Stated problem:
Gather and copy out every line of the material below that contains the word "dropdown". Case matters.

▽

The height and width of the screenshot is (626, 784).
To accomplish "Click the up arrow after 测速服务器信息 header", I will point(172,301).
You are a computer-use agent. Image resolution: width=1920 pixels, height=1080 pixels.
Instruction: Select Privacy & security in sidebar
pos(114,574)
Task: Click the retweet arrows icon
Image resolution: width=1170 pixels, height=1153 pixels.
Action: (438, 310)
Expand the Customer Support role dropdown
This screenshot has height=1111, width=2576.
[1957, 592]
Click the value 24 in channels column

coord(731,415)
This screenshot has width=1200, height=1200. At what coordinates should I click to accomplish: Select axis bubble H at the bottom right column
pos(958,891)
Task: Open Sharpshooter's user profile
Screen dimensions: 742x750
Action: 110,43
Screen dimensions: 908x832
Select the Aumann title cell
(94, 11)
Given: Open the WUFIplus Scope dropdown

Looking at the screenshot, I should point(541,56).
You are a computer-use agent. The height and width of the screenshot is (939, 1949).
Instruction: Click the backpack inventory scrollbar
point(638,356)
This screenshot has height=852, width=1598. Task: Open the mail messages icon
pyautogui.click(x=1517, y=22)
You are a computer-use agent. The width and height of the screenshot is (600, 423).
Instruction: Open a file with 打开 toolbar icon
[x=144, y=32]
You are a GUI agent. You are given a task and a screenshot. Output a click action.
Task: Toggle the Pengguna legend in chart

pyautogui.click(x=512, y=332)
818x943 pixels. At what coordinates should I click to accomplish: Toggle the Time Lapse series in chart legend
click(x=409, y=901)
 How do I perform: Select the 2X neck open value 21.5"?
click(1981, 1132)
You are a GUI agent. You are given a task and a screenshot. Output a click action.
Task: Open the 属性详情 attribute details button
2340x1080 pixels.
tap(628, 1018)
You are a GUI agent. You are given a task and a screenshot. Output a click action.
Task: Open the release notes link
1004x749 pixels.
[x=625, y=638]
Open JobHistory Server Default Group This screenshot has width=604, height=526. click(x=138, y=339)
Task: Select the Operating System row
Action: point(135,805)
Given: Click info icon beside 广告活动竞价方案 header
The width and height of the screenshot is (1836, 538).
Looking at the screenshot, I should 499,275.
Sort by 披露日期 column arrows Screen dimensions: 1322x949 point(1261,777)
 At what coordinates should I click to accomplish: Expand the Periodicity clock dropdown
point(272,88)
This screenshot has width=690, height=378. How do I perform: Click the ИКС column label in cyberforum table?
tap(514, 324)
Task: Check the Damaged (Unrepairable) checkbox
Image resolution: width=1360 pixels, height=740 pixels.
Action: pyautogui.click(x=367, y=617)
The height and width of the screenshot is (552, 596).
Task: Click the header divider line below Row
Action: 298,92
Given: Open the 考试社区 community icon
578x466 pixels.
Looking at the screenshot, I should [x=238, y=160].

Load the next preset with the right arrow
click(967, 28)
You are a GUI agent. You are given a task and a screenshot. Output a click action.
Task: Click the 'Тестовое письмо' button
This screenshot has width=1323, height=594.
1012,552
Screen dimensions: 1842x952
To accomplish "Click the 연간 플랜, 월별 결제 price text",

△

Written solution:
Expand the Customer Support role dropdown
Given: Open the WUFIplus Scope dropdown
 At what coordinates should I click to accomplish: Expand the Periodicity clock dropdown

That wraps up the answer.